Basic fibroblast growth factor stimulates phosphorylation of CCAAT/enhancer-binding protein δ by activation of mitogen-activated protein kinase

Stimulation of cultured astrocytes with basic fibroblast growth factor (bFGF) increased phosphorylation of CCAAT/enhancer-binding protein (C/EBP)δ, but not C/EBPβ. The maximal phosphorylation was obtained 60 min after stimulation. PD098059, a specific inhibitor of mitogen-activated protein kinase kinase (MAP kinase kinase), inhibited phosphorylation of C/EBPδ. Immunohistochemistry showed that bFGF stimulation of cultured astrocytes induced the translocation of activated MAP kinase from the cytoplasm to the nucleus and surrounding regions.

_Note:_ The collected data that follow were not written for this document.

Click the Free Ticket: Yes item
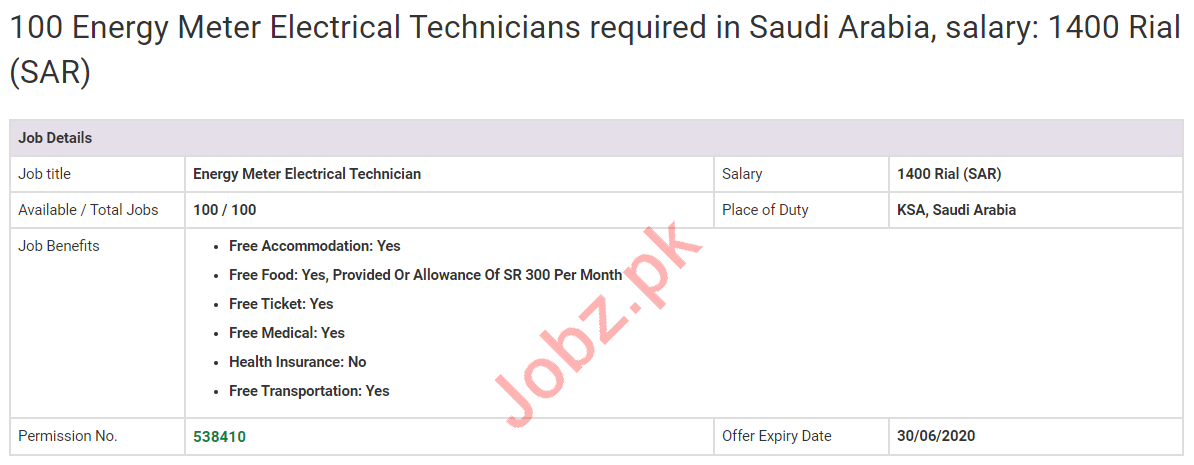The width and height of the screenshot is (1194, 465). [281, 304]

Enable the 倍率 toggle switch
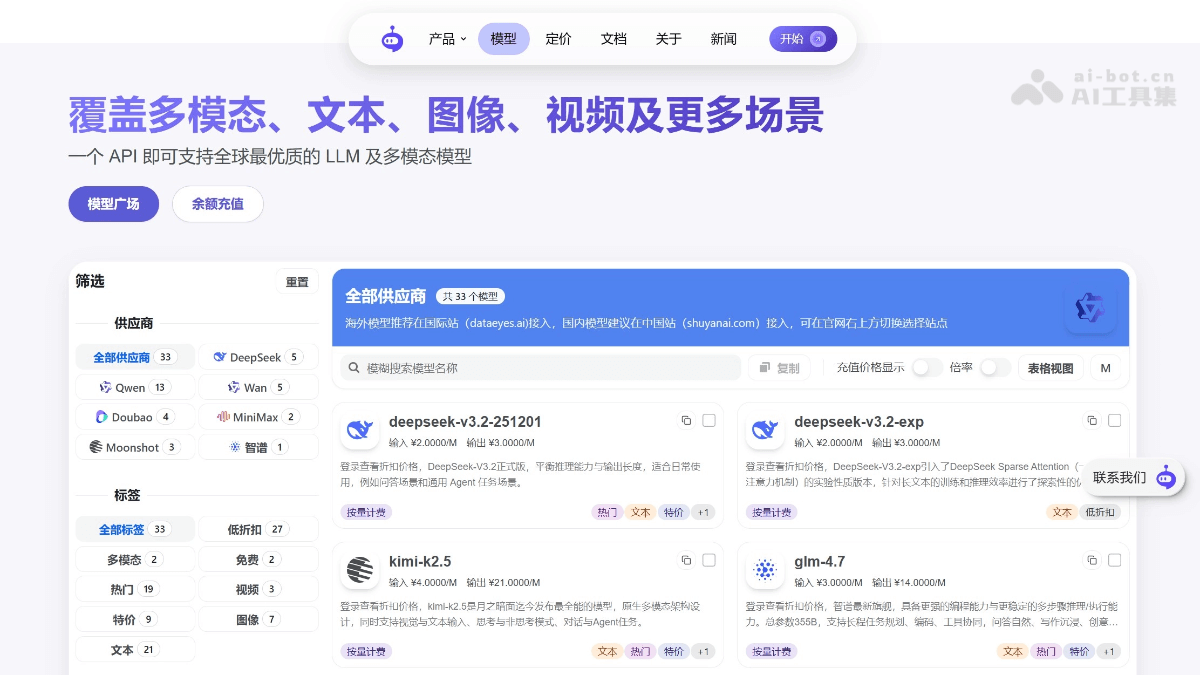coord(994,368)
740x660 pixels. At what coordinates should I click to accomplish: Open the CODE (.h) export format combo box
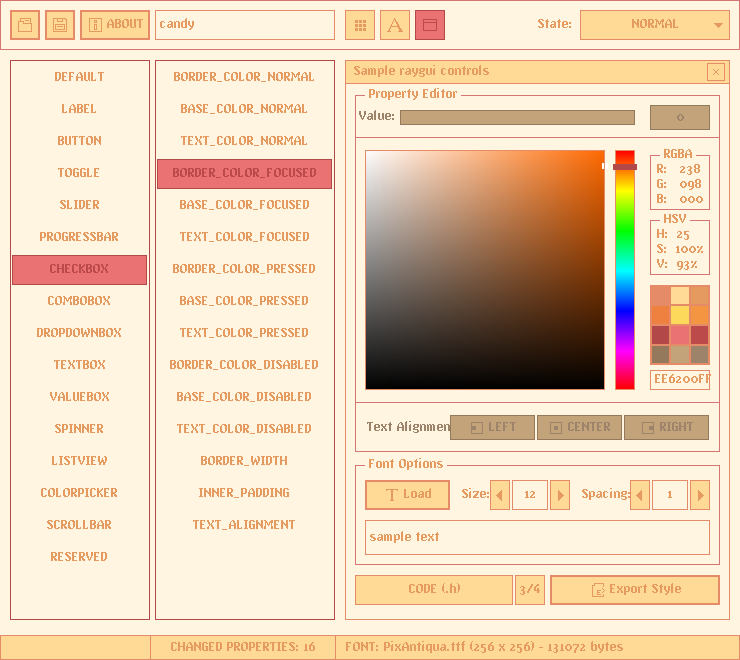pos(434,590)
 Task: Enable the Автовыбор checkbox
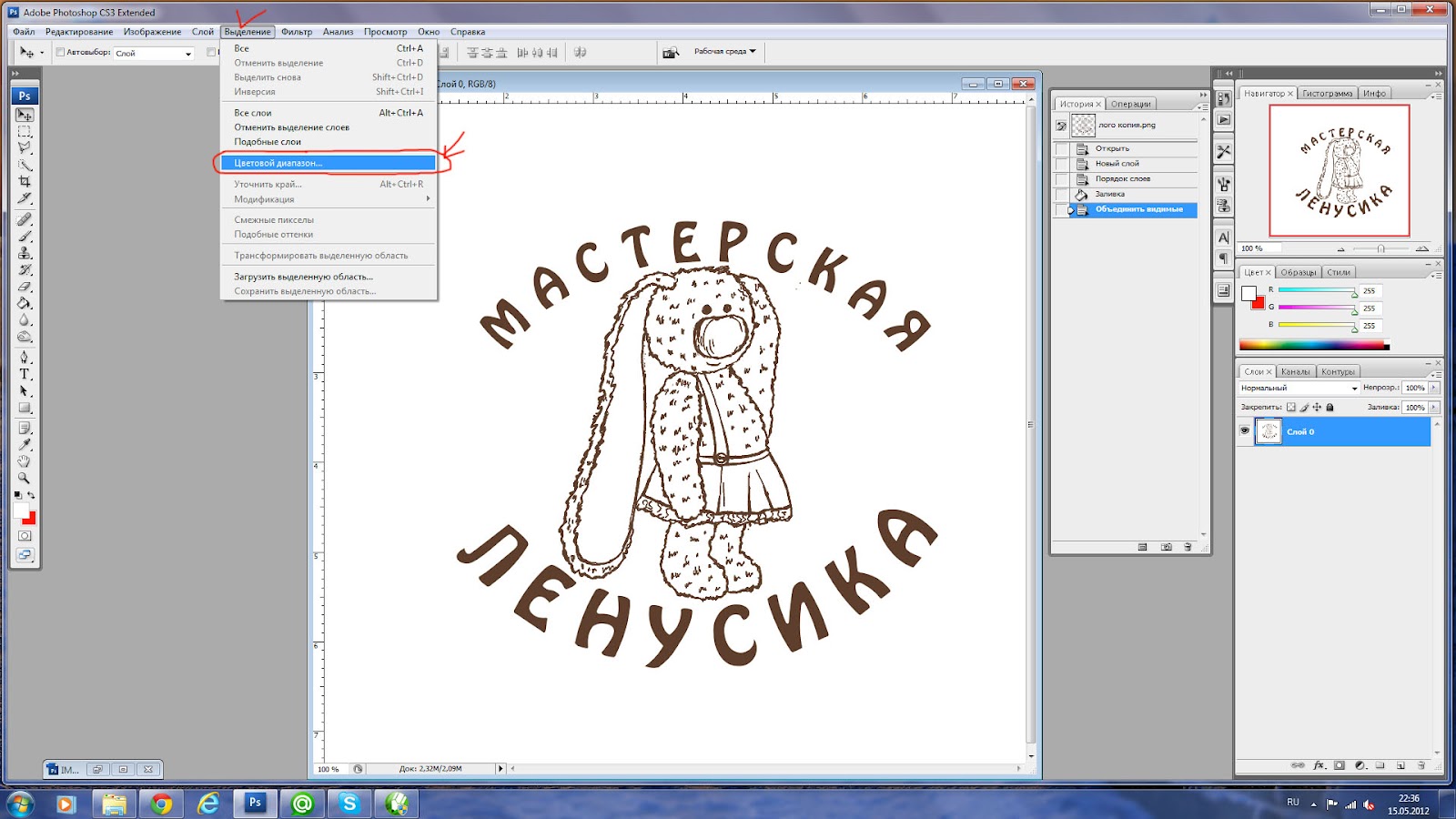pyautogui.click(x=60, y=53)
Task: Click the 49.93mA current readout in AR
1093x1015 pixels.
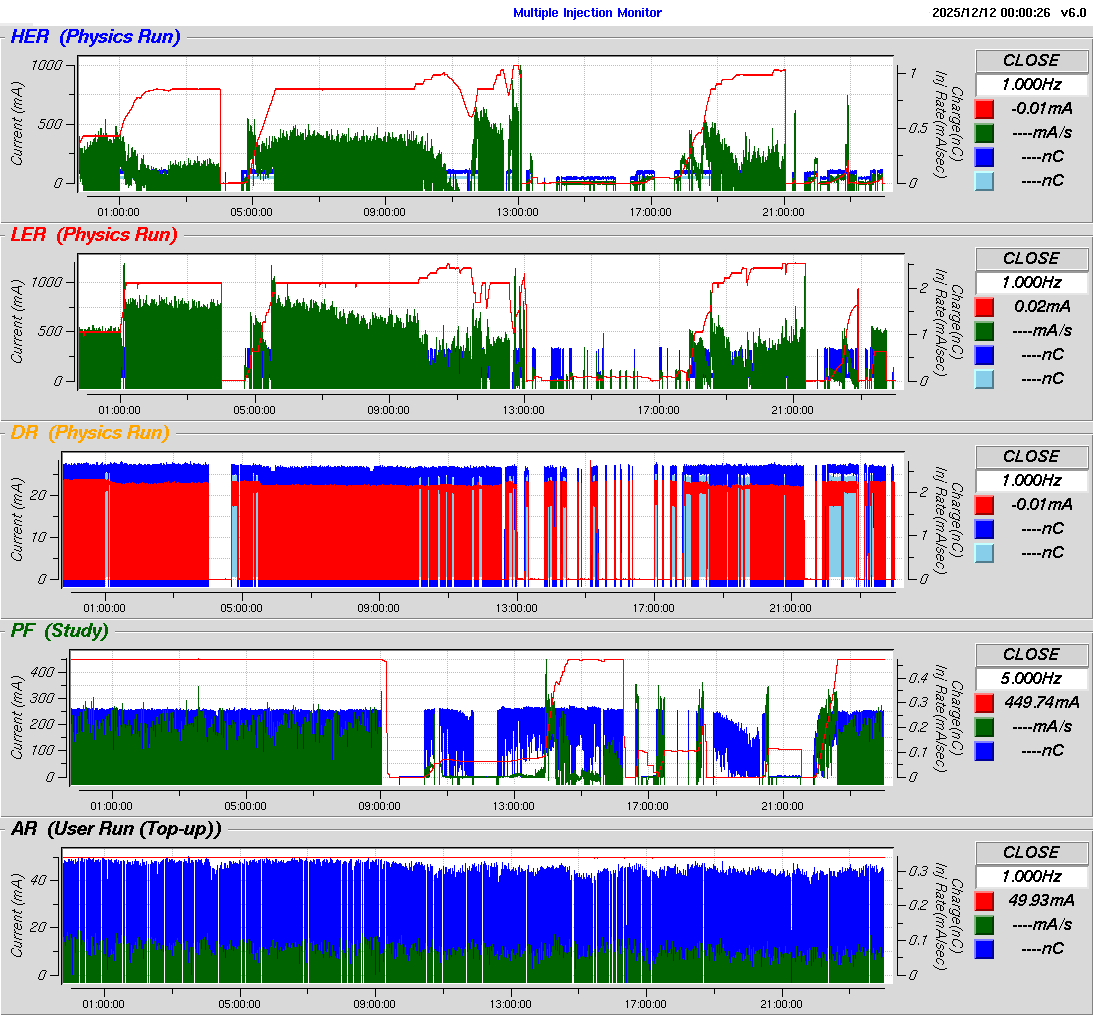Action: [1041, 900]
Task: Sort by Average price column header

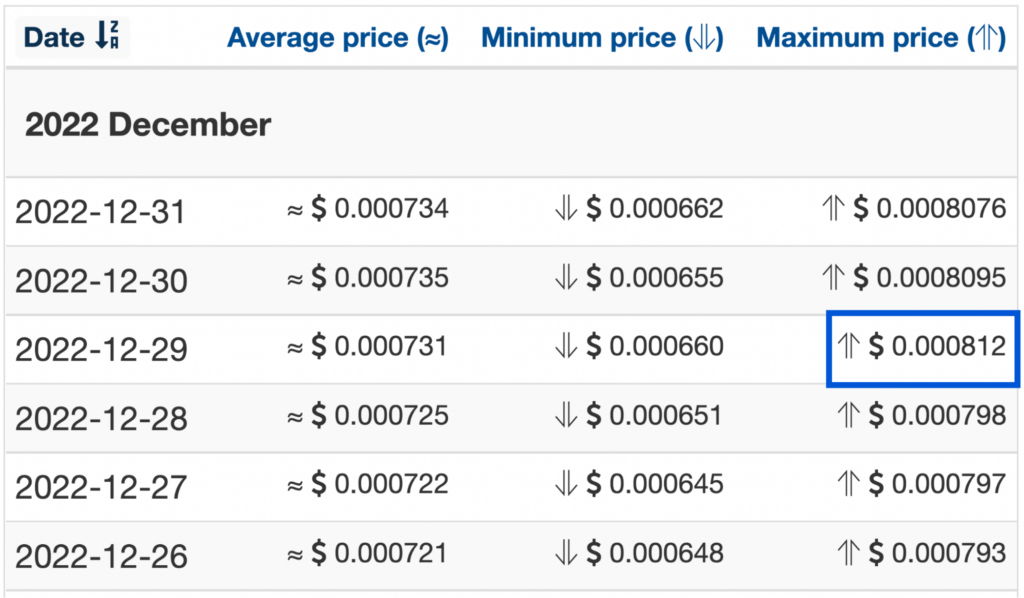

This translocation was inhibited by addition of PD098059. Dibutyryl cyclic AMP (dbcAMP) increased the total amount of C/EBPδ protein but had no effect on its phosphorylation state. KN93, a specific inhibitor of Ca²⁺/calmodulin-dependent protein kinase II, and calphostin C, a specific inhibitor of protein kinase C, did not inhibit phosphorylation of C/EBPδ following stimulation with bFGF. Gel mobility shift analysis using nuclear extracts from bFGF-treated cells showed increases in C/EBP site binding activities 60 min after stimulation with bFGF. These results suggest that bFGF stimulates phosphorylation of C/EBPδ through activation of MAP kinase, and is involved in stimulation of gene expression by phosphorylation of C/EBPδ.